Well, you write what you watch. If you want to write Doctor Who, you've got to go back and watch it. Really watch it and study it.
Not saying I didn't enjoy Firefly, but if RTD wants to write in that style he should either work for Joss Whedon or George Lucas.
Steven Moffat makes an excellent writer for when he is given one serial per season, but a poor director because he does not understand what Doctor Who is. Years later, he might even admit that he never quite understood the core of Doctor Who and that he was unable to bring Doctor Who to what he wanted as director.
JNT took a number of years to get Doctor Who right. Unlike the old directors like Sydney Newman and Graham Williams who stayed for only a few years, JNT stayed for 9 and watched the show crumble apart in his hands. The difference between him and the old ones were that when Patrick Troughton was selected to be the second doctor, Sydney Newman did not want him to be the doctor but went along with it because his underlings might know better. Pertwee asked his first director how he should ask, and the director told him to be himself. Later the director asked Pertwee what he wanted and Pertwee responded that all he wanted was 'two moments of charm.' The directors were there just to see things go smoothly, it was the Doctor who was the star of the show and who had a huge level of power and control (though the second Doctor had to sit on strikes with his companions to get time off from filming).
For JNT, he did not understand this until the sixth's Doctor's second season, but by that point it was too late.
Turner's attempts to bring the audience in with cleavage (Peri) was not going to fly for poor/strange writing. Though, if he were not dead, and he returned to being director, he would probably be a better pick than RTD and Moffat through sheer experience alone.

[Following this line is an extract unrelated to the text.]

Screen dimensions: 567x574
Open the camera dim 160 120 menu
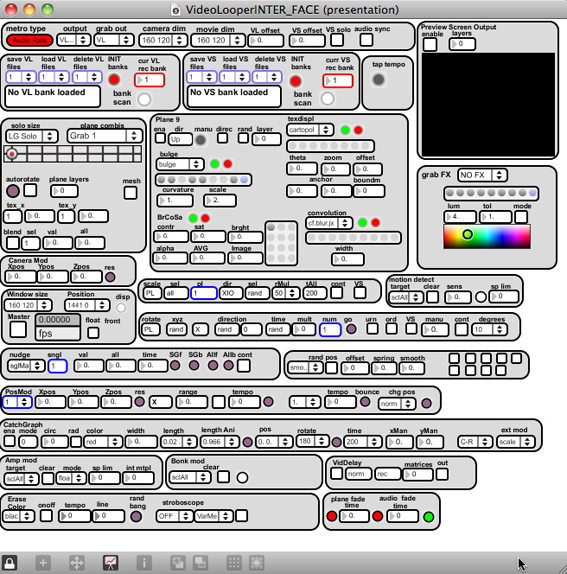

We all, however, would prefer someone who was faithful to the old series. Someone who was not a novelist from the canceled period, or a visionary for new who. Although the seventh Doctor showed some potential and things were beginning to get a bit interesting, the series had already divulged so far. I can't complain too much about Lungbarrow which followed with the Seventh Doctor's arc, it was too different from the essence of Who. I'm afraid that JNT could not restore the series to the place where he left it no matter how many years he would be given.